#### Data listing
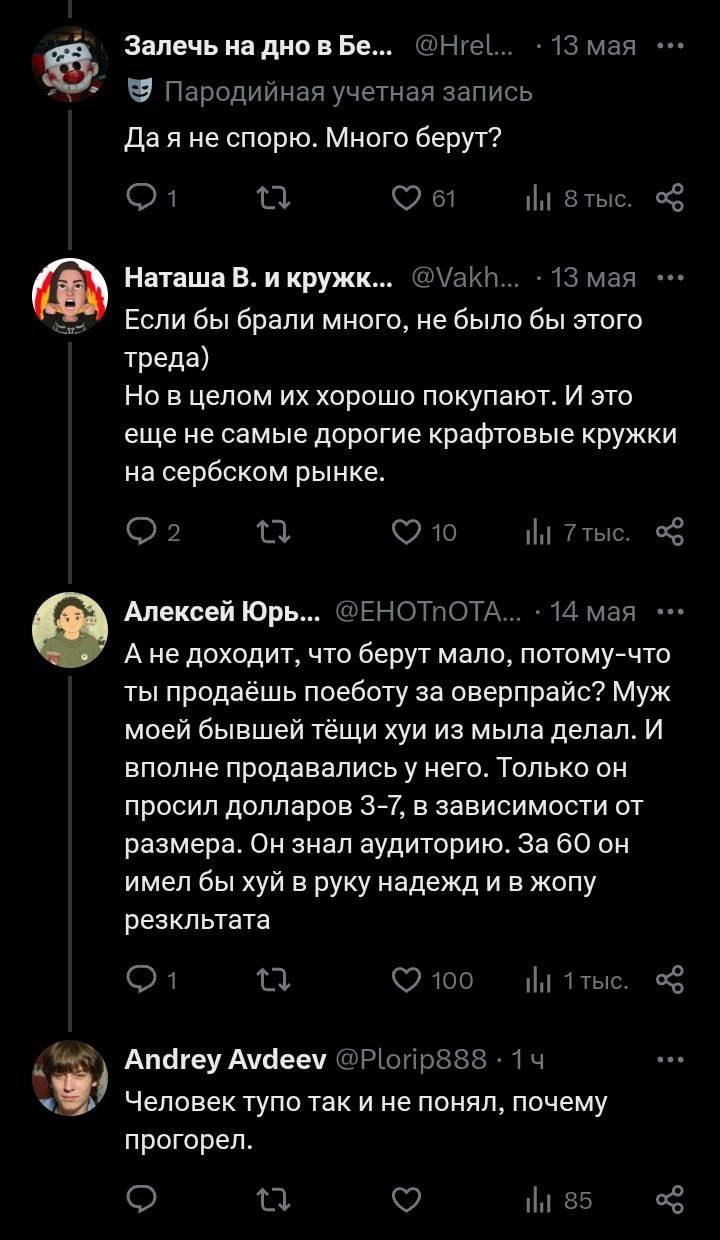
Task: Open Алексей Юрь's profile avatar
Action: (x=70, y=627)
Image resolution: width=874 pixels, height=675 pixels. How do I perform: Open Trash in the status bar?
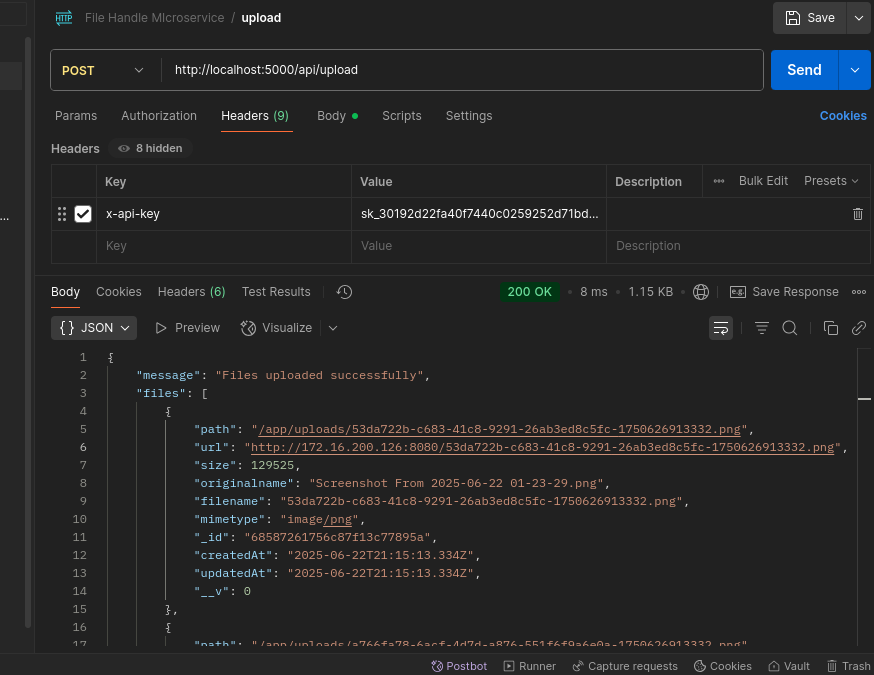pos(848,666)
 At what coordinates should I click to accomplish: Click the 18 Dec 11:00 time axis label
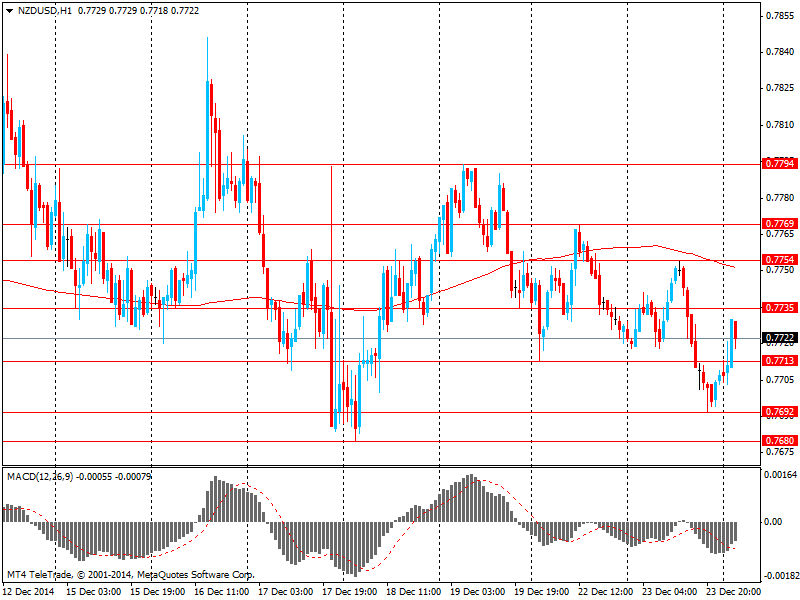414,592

#### Work instructions
Restate word for word the lines that begin at the one containing "Image resolution: width=874" and end with the final line of the records. Pictures stay out.

#### Your response
Image resolution: width=874 pixels, height=675 pixels. How do I perform: Open Trash in the status bar?
pos(848,666)
 At what coordinates should I click to accomplish: Click the 18 Dec 11:00 time axis label
414,592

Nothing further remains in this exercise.